> Data shown:
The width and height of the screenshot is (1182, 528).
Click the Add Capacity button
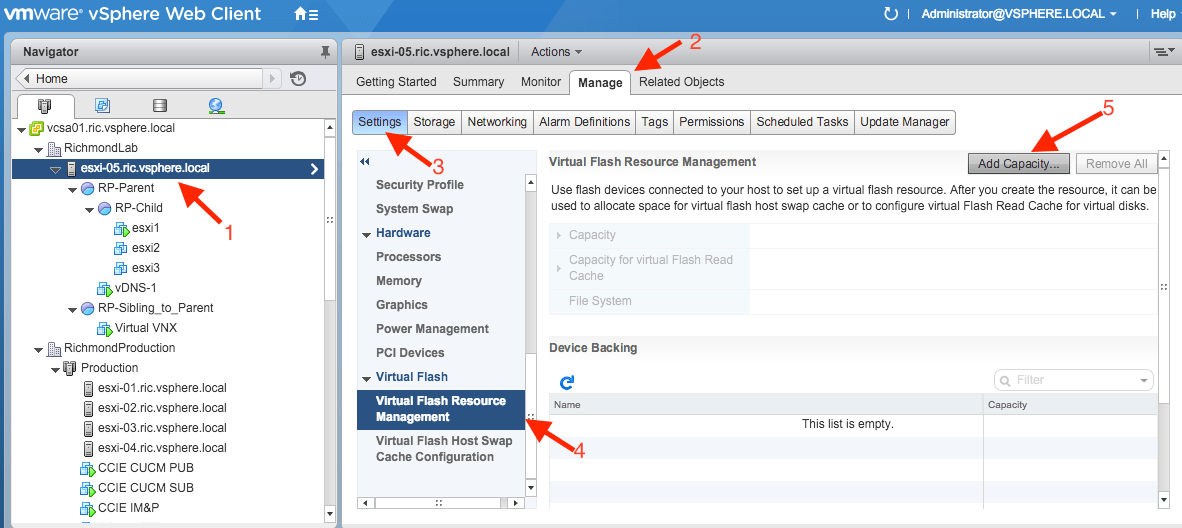(x=1019, y=164)
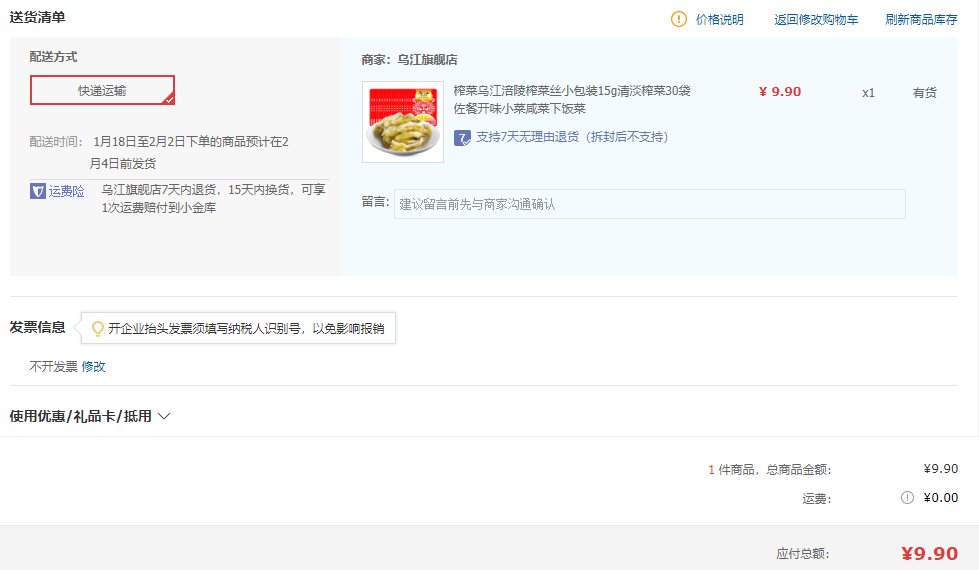This screenshot has height=570, width=979.
Task: Click the lightbulb tip icon in invoice notice
Action: click(97, 328)
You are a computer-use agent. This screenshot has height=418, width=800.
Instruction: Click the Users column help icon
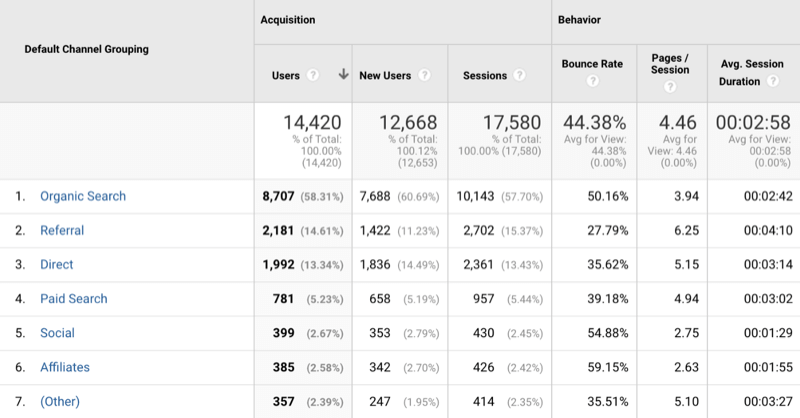coord(313,75)
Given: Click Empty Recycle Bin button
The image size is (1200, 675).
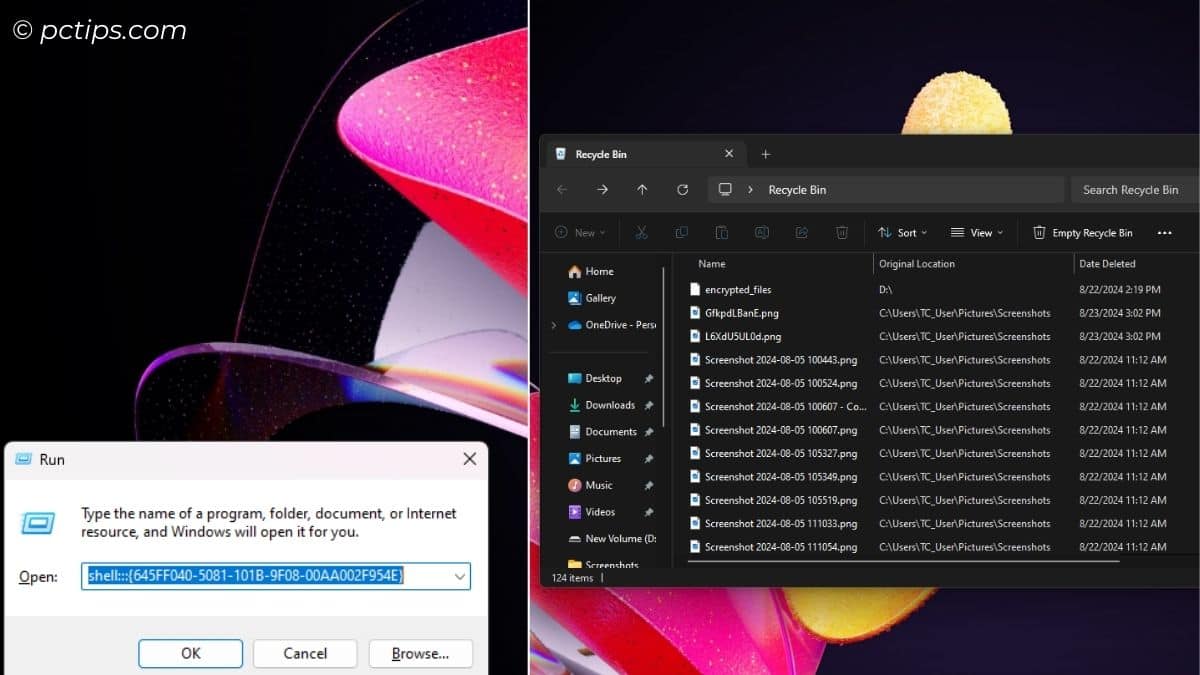Looking at the screenshot, I should [x=1082, y=233].
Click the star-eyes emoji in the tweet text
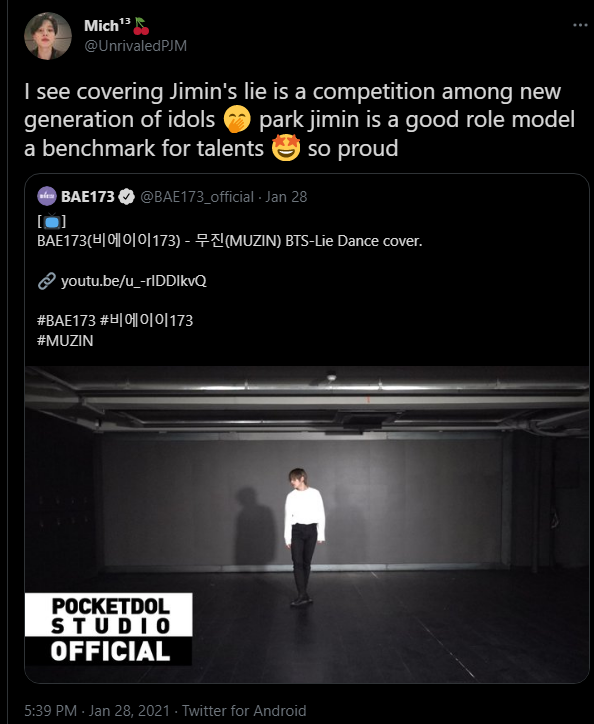Image resolution: width=594 pixels, height=724 pixels. pyautogui.click(x=286, y=148)
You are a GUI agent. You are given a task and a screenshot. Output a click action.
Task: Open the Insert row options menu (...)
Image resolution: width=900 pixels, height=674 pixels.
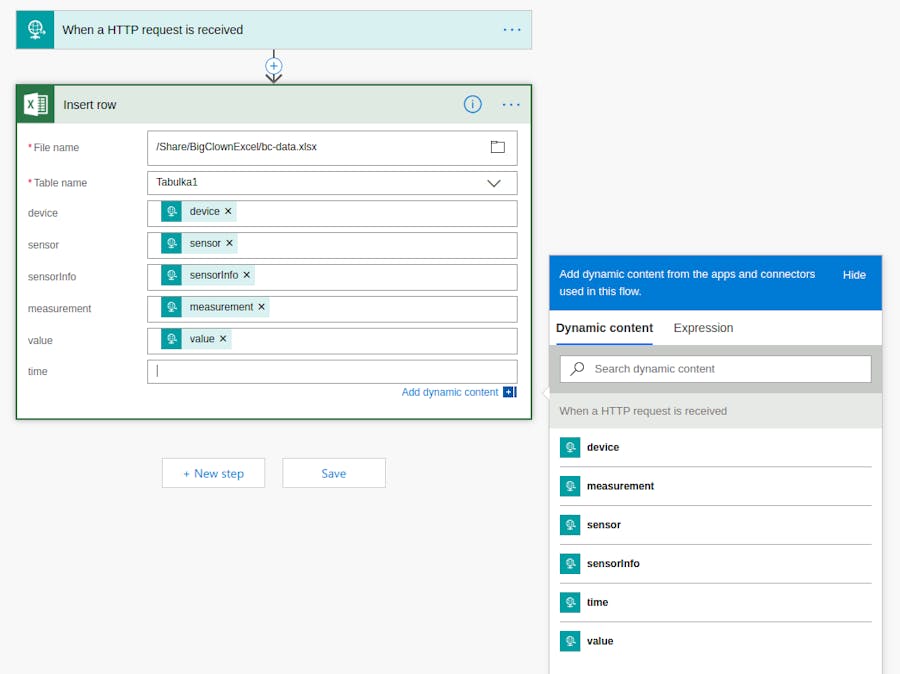(511, 104)
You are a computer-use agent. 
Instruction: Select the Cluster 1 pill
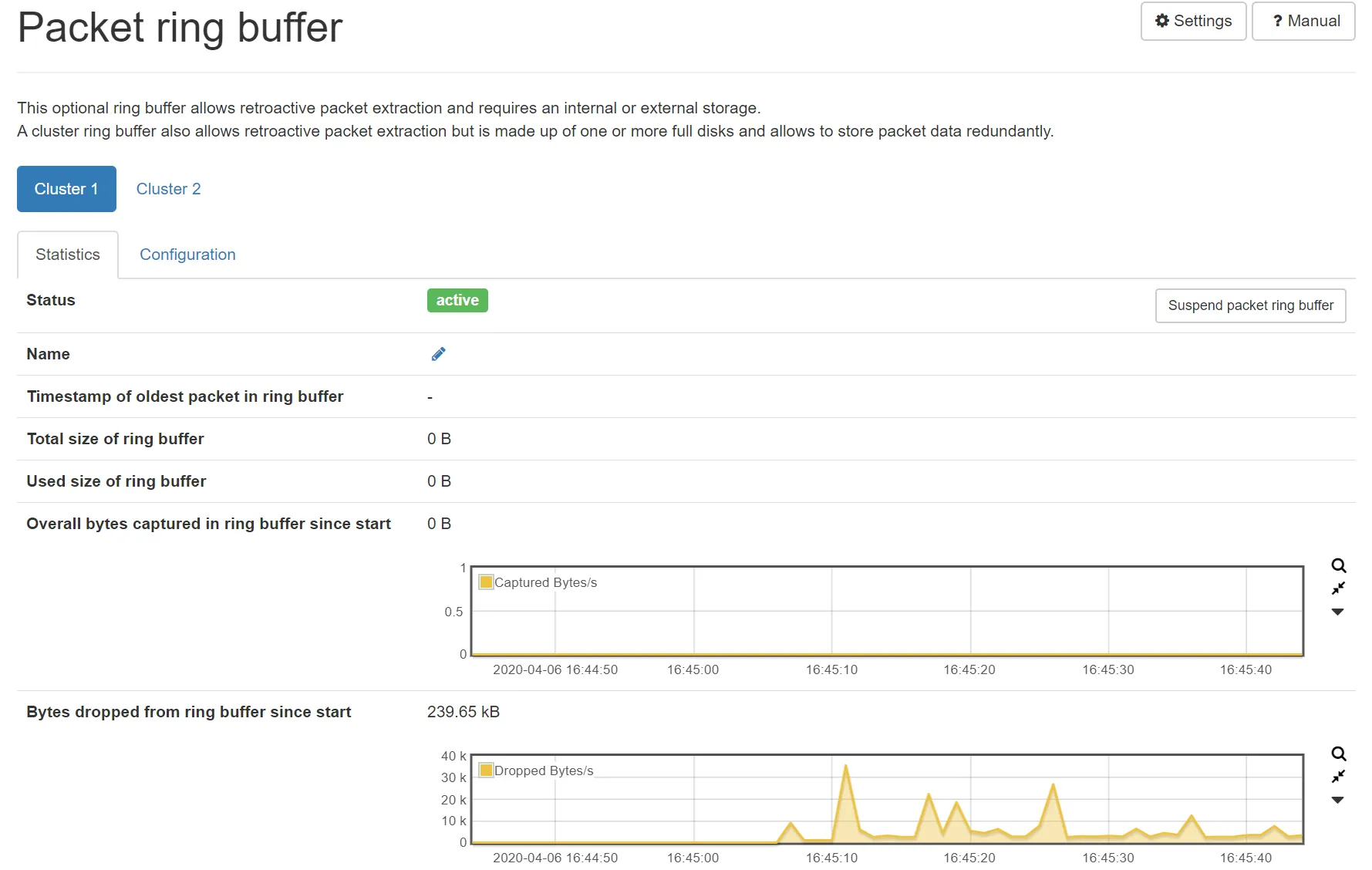click(66, 189)
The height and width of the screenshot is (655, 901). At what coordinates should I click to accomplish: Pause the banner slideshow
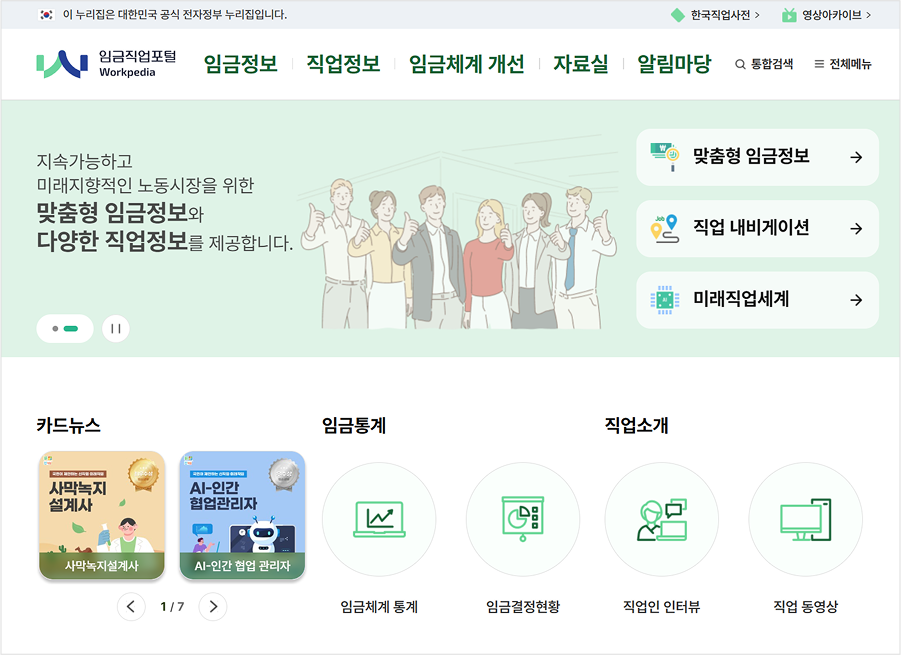pyautogui.click(x=115, y=329)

> Work order: Write the material above out again exactly. Omit every image.

> Your solution:
The width and height of the screenshot is (1182, 528).
Click the Add Capacity button
(x=1019, y=164)
This screenshot has height=570, width=979.
Task: Click the lightbulb tip icon in invoice notice
Action: click(97, 328)
You are a computer-use agent. This screenshot has height=418, width=800.
Instruction: Click the Users column help icon
coord(313,75)
Given: Click Empty Recycle Bin button
The image size is (1200, 675).
Looking at the screenshot, I should [x=1082, y=233].
Click the star-eyes emoji in the tweet text
Image resolution: width=594 pixels, height=724 pixels. pyautogui.click(x=286, y=148)
You are a GUI agent. You are given a task and a screenshot. Output a click action.
Task: Open the Insert row options menu (...)
Image resolution: width=900 pixels, height=674 pixels.
(511, 104)
You are a computer-use agent. 
Instruction: Select the Cluster 1 pill
click(66, 189)
The height and width of the screenshot is (655, 901). At what coordinates should I click to accomplish: Pause the banner slideshow
pyautogui.click(x=115, y=329)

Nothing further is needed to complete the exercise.